Oh, wait, they totally don't. GOOD SWEET JESUS, WHAT THE FUCK IS GOING ON THERE? Liffey Rivers? LIFFEY RIVERS? It's hilariously bad, all right, but really, just the thought that someone (even fictional people) could name their child after a river that smells like fish-scented poo makes me want to burst into tears. And look at her. LOOK AT HER! The real mystery in this "girl detective" novel is the origin of Liffey Rivers. I think she was created in a terrifying laboratory by evil scientists intent on taking over the world with an army of freakish plastic-haired mutants. And as for the story...
Now the legions of Irish dancers have their very own heroine:

Liffey Rivers
Irish Dancer - Girl Detective

who manges to foil a sophisticated criminal plot, dance her soft shoe jig and even prevent a possible war-- all during ONE day at the Celtic Arch Feis in St. Louis where Liffey is determined to win her first gold medal and earn her first solo dress...

My mother was always adamantly against Irish dancing because, as she said, "you win a medal every time you learn a new step". So like the good little artsy middle class brats we were, we went to ballet lessons from the age of four, and later some of us went to tap classes, including me because I was a repellent show off whose dream was to star in musicals (which I never did, alas, although I did dance on the Olympia and Gaiety stages and can still tap dance quite well). I never had the slightest desire to learn Irish dancing, because apart from set dancing (which rocks, and which can be witnessed in a Jane Austen adaptation near you as many of the dances are the same, although ours are a bit livelier), I thought it looked crap and the ringlets were hideous and yes, you apparently got a medal for learning to tie the laces of your dancing shoes. I wanted to be a ballerina or a musical theatre sensation. And now I see that my mother and I have been proved right. Because frankly, if Liffey Rivers (even typing the name makes me snigger) is a heroine for Irish dancers, then their standards are pretty low. I mean, us tap dancers had Fred Astaire...

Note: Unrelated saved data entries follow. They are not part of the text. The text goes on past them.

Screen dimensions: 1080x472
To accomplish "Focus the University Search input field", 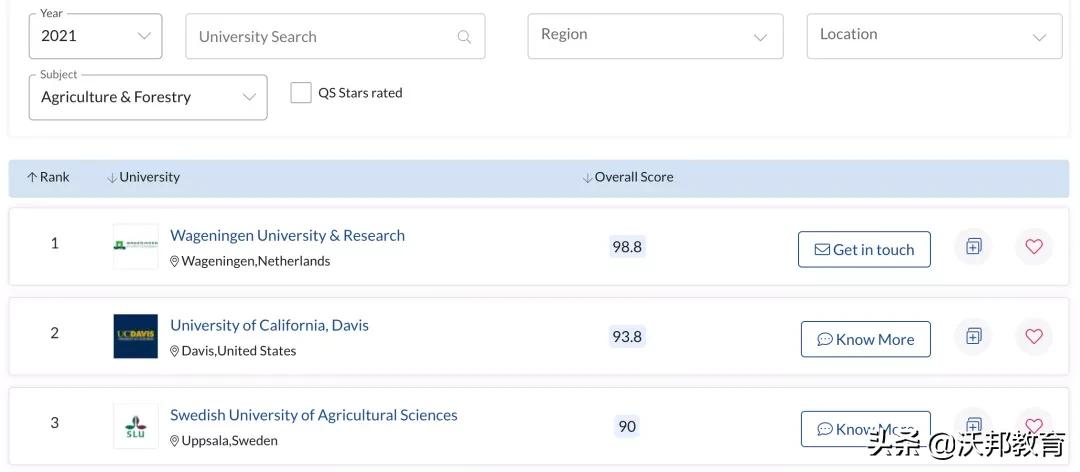I will coord(320,37).
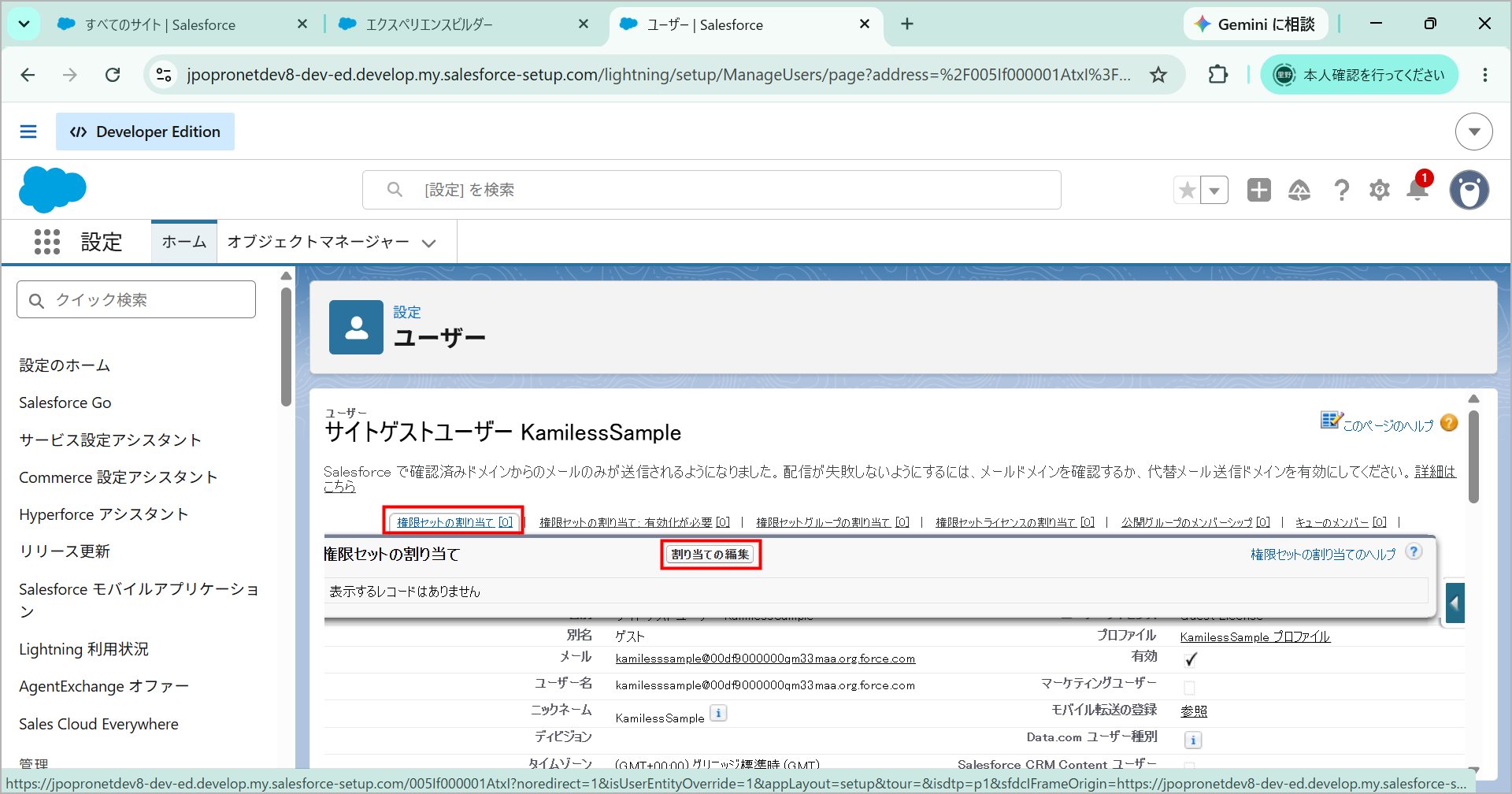The image size is (1512, 794).
Task: Open the user avatar profile menu
Action: point(1469,190)
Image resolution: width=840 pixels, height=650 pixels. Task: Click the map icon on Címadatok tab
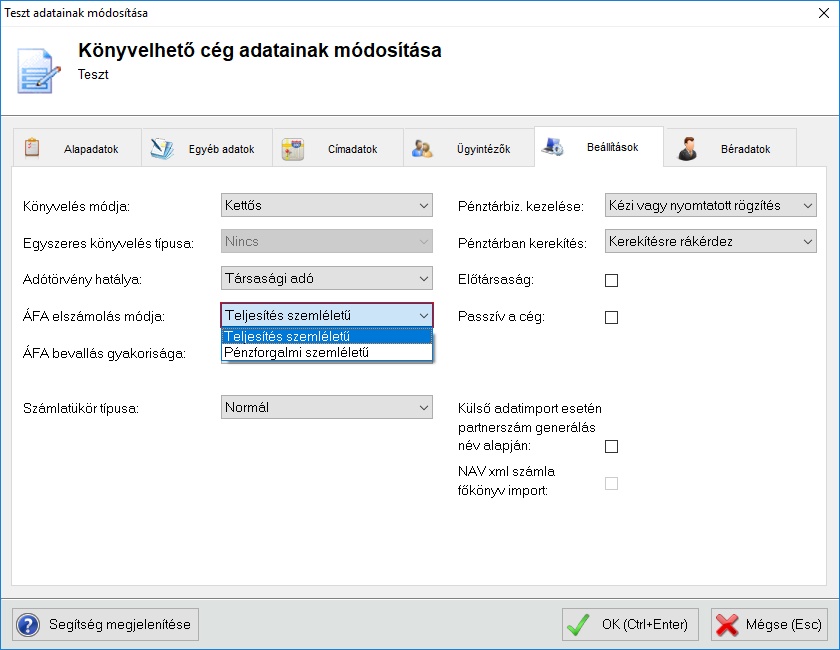pos(292,149)
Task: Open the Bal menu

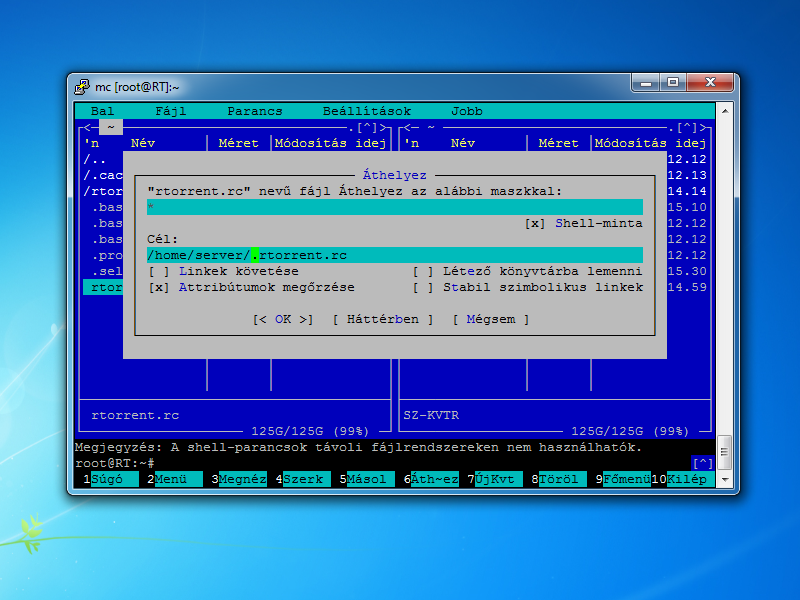Action: click(103, 112)
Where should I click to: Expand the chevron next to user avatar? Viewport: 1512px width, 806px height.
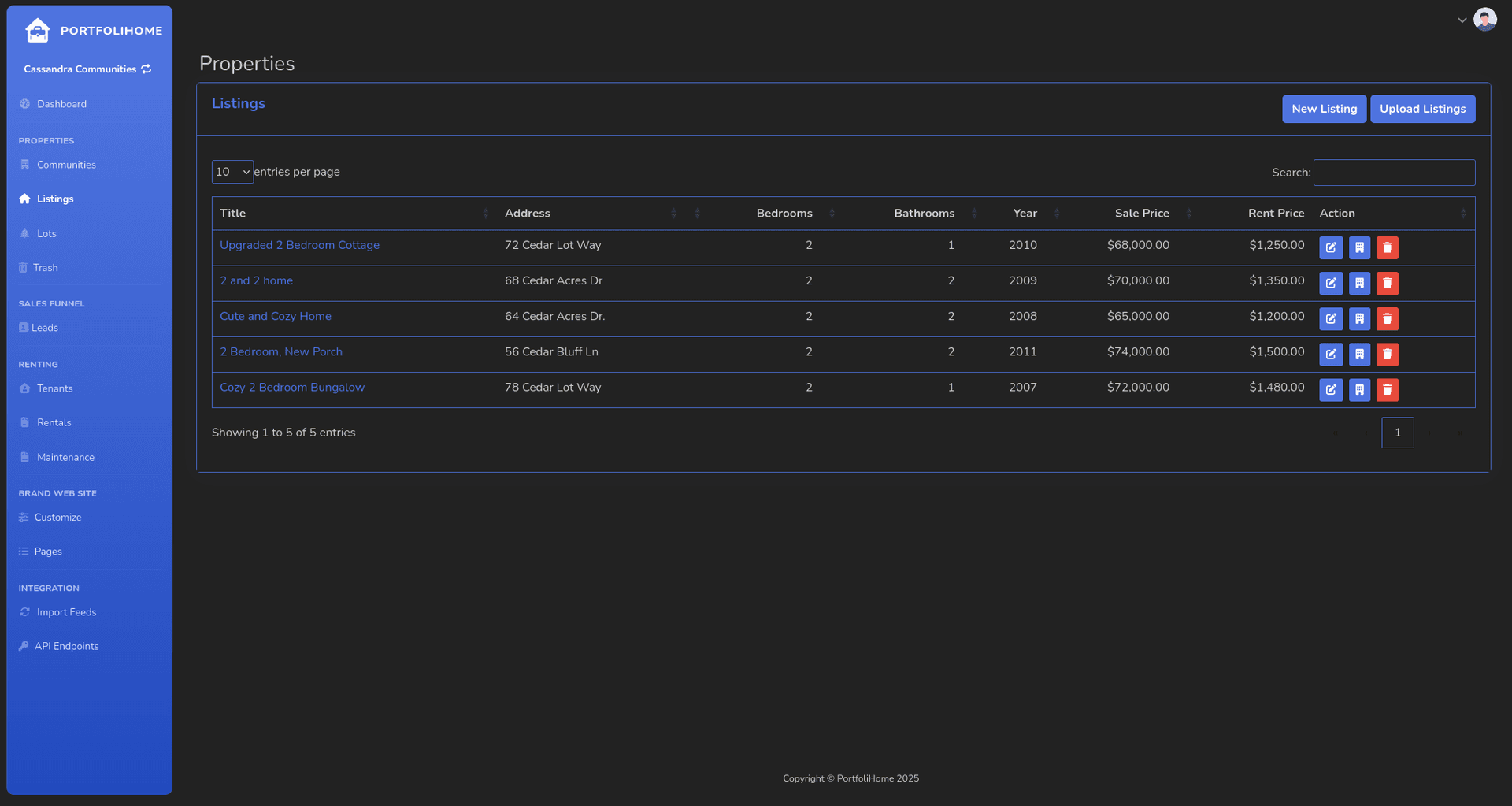(x=1462, y=20)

ETA: OH MY GOD THERE IS A LIFFEY RIVERS SHOP SELLING T-SHIRTS. Words really do fail me this time.

By the way, blame barsine for the damage done to your eyes by the sight of Liffey - she sent me the link!

Comments

dorianegray
Feb. 15th, 2006 10:23 pm (UTC)
The mind boggles. ::boggleboggleboggle:: Jeez, it's bad enough when outlanders do things like this, but you'd think natives would have more sense of national dignity.

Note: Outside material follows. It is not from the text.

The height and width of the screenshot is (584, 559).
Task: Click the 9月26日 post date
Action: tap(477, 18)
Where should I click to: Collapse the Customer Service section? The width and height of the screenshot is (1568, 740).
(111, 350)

(And, I am extraordinarily envious of you having got to go to ballet classes, because I always wanted to learn ballet (exposure to ballet stories at an impressionable age) but never got to.)
microgirl
Feb. 15th, 2006 10:31 pm (UTC)
There's adult beginner's ballet classes in the International Dance Academy (or whatever) on Ormonde Quay.
dorianegray
Feb. 15th, 2006 10:51 pm (UTC)
::blink:: Surely proper "turn-out" cannot be achieved if starting in adulthood? (Or at least, not without more pain than I'm prepared to go in for!)
microgirl
Feb. 15th, 2006 10:56 pm (UTC)
Ok, well it's obviously not designed for those wanting to become professionals :P

And I was going to say turn out isn't all that hard, it's not like it has to be 180degs or anything, but I forgot I did ballet from 6 to 18 :) Admittedly now that I've been away from ballet as long as I was there I find turn-out harder, but like any kind of stretching it increases gradually. You're not expected to do it straight off. It's no different to yoga.
clanwilliam
Feb. 15th, 2006 11:21 pm (UTC)
In fact, my one experience with yoga was far more traumatic because I'd been doing adult ballet for a couple of years and my balance was firmly focused on my turnout. So when the nasty little git of a yoga teacher yelled at me and forced my feet together (and yes, he knew I was coming from a ballet background), I had a rather horrible time worried that I was going to injure a muscle.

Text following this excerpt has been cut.